Exercise instructions:
Restate word for word the lines of the records below, starting at the line that contains "The height and width of the screenshot is (272, 331)." and ending at the line that contains "You are a computer-use agent. The image", with both of those lines included and nothing else.

Source records:
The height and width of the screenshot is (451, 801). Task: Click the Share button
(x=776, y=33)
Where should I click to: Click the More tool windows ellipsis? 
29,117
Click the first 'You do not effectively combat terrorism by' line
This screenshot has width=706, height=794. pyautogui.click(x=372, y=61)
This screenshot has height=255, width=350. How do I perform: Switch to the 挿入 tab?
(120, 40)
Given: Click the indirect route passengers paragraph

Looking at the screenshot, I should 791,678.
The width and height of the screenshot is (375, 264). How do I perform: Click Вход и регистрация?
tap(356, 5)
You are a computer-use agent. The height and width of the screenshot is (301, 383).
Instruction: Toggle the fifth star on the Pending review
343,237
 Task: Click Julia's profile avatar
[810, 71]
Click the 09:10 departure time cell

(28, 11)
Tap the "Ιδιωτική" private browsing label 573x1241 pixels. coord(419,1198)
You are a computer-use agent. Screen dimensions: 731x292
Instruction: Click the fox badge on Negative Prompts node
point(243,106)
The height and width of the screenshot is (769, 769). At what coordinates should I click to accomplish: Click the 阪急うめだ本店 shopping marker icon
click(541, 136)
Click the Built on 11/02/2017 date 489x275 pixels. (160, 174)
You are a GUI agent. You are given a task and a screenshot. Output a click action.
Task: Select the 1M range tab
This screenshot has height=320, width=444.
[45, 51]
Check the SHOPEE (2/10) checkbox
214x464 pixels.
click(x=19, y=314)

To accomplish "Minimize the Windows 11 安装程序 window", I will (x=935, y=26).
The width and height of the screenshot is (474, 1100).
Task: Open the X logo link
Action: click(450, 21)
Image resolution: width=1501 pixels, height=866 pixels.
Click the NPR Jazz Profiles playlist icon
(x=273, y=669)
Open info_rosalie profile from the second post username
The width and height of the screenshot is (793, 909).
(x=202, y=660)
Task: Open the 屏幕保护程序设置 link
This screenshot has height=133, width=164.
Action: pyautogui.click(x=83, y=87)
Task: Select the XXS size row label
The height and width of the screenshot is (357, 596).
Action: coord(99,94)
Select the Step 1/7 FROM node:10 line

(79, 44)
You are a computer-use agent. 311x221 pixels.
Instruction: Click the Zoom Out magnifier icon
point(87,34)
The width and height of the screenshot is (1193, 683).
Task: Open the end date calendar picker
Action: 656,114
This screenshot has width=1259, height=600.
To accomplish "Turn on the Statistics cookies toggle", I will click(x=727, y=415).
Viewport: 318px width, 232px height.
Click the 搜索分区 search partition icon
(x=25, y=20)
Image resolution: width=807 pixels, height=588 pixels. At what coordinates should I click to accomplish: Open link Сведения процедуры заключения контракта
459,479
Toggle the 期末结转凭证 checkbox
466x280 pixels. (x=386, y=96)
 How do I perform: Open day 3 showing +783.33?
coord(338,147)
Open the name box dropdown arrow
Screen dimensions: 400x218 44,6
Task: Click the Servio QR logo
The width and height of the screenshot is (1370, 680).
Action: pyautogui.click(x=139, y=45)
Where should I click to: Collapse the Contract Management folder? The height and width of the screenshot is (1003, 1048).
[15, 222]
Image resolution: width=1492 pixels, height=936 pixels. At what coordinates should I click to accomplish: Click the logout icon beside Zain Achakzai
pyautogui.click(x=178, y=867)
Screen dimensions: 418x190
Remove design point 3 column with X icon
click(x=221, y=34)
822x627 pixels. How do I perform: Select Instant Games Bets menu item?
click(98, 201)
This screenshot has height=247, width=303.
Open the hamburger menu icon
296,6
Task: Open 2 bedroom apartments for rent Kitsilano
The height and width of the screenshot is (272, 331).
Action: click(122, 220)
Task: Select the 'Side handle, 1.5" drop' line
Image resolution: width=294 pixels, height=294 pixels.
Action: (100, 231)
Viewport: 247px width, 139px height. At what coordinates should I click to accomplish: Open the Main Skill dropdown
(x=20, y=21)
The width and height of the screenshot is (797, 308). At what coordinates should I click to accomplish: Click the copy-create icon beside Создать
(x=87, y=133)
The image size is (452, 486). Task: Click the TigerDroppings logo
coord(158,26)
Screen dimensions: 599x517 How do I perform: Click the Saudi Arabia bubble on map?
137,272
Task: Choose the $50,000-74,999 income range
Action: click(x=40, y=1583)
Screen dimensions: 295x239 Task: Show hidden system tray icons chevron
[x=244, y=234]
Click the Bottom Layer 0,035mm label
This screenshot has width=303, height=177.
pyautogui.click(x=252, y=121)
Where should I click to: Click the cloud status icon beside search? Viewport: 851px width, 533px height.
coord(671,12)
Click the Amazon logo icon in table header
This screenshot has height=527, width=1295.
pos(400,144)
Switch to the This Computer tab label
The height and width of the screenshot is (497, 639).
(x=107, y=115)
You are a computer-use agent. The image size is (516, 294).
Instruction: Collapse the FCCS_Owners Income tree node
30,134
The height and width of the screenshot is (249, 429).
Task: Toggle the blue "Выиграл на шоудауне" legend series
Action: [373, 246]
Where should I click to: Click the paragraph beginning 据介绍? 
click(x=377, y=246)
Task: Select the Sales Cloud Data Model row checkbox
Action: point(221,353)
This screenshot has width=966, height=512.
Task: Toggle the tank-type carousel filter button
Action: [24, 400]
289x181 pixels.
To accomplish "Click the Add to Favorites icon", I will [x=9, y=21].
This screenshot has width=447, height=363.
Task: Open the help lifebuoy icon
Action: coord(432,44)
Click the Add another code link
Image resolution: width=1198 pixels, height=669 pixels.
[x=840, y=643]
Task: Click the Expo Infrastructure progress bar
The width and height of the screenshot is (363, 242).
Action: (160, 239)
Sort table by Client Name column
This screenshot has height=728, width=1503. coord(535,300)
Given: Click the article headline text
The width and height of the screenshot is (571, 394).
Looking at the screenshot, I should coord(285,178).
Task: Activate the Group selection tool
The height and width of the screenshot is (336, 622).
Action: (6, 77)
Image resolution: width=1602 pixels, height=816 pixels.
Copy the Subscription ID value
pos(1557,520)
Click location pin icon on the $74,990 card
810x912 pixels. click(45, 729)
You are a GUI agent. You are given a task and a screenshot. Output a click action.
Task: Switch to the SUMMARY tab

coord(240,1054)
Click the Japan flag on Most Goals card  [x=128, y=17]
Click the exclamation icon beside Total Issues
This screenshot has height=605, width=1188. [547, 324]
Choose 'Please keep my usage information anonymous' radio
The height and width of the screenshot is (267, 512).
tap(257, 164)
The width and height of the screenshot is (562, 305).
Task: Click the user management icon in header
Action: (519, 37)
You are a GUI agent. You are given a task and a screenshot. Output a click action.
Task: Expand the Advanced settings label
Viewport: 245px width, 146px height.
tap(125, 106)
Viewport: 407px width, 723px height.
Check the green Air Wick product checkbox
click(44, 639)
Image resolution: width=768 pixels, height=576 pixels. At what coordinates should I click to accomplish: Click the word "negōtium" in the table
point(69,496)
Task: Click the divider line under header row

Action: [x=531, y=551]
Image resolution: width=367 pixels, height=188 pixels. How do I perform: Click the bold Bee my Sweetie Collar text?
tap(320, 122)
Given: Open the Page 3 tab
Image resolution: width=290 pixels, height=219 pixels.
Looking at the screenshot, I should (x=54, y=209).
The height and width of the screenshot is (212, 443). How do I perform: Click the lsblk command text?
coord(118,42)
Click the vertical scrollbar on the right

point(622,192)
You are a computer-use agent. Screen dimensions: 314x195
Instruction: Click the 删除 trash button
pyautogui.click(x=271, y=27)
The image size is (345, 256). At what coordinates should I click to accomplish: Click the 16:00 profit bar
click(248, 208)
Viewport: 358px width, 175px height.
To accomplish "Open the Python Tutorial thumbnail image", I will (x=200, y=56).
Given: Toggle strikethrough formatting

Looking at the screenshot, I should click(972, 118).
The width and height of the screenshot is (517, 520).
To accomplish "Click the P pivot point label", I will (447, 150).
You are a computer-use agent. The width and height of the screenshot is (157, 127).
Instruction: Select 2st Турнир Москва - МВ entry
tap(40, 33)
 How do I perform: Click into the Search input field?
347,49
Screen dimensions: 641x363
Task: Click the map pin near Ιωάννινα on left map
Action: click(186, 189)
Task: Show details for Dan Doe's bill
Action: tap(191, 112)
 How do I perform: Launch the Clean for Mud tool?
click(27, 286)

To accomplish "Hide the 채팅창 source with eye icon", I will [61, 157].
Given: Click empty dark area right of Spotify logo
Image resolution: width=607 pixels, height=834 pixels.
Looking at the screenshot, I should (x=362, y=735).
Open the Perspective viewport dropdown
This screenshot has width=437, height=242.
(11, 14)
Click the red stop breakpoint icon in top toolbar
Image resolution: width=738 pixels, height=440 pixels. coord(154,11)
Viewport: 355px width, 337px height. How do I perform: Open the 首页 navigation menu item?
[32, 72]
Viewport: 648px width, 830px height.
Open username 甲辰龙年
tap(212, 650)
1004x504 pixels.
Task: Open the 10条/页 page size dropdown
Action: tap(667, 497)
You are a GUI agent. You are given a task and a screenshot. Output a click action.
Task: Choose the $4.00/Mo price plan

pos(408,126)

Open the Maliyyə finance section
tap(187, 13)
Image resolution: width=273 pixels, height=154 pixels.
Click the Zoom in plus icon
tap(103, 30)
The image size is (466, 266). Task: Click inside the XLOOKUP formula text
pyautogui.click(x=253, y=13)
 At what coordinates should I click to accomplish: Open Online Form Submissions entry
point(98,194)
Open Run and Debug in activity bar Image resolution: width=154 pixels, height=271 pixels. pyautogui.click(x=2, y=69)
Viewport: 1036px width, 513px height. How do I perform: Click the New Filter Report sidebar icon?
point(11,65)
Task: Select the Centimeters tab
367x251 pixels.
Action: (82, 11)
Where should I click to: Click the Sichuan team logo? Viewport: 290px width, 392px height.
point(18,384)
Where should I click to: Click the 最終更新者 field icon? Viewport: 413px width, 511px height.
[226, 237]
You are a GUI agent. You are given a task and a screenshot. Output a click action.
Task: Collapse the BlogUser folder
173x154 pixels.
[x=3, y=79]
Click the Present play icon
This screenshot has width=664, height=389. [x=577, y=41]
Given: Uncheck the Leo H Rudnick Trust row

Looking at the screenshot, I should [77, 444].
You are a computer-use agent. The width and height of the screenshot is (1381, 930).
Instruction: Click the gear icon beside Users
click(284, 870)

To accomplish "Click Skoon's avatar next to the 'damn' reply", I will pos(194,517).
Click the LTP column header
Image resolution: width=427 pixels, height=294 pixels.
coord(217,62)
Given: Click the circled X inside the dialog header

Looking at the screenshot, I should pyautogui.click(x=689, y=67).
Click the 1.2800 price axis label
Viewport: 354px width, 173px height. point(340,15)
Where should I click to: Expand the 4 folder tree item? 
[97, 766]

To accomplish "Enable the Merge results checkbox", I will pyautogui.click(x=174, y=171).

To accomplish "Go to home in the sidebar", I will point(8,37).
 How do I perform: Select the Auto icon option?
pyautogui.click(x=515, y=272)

Solution:
The height and width of the screenshot is (272, 331).
Action: click(122, 220)
Task: Select the 'Side handle, 1.5" drop' line
Image resolution: width=294 pixels, height=294 pixels.
Action: (100, 231)
Viewport: 247px width, 139px height. At what coordinates should I click to accomplish: Open the Main Skill dropdown
(x=20, y=21)
The width and height of the screenshot is (797, 308). At what coordinates should I click to accomplish: Click the copy-create icon beside Создать
(x=87, y=133)
The image size is (452, 486). Task: Click the TigerDroppings logo
coord(158,26)
Screen dimensions: 599x517 How do I perform: Click the Saudi Arabia bubble on map?
137,272
Task: Choose the $50,000-74,999 income range
Action: click(x=40, y=1583)
Screen dimensions: 295x239 Task: Show hidden system tray icons chevron
[x=244, y=234]
Click the Bottom Layer 0,035mm label
This screenshot has width=303, height=177.
pyautogui.click(x=252, y=121)
Where should I click to: Click the cloud status icon beside search? Viewport: 851px width, 533px height.
coord(671,12)
Click the Amazon logo icon in table header
This screenshot has height=527, width=1295.
pos(400,144)
Switch to the This Computer tab label
The height and width of the screenshot is (497, 639).
(x=107, y=115)
You are a computer-use agent. The image size is (516, 294).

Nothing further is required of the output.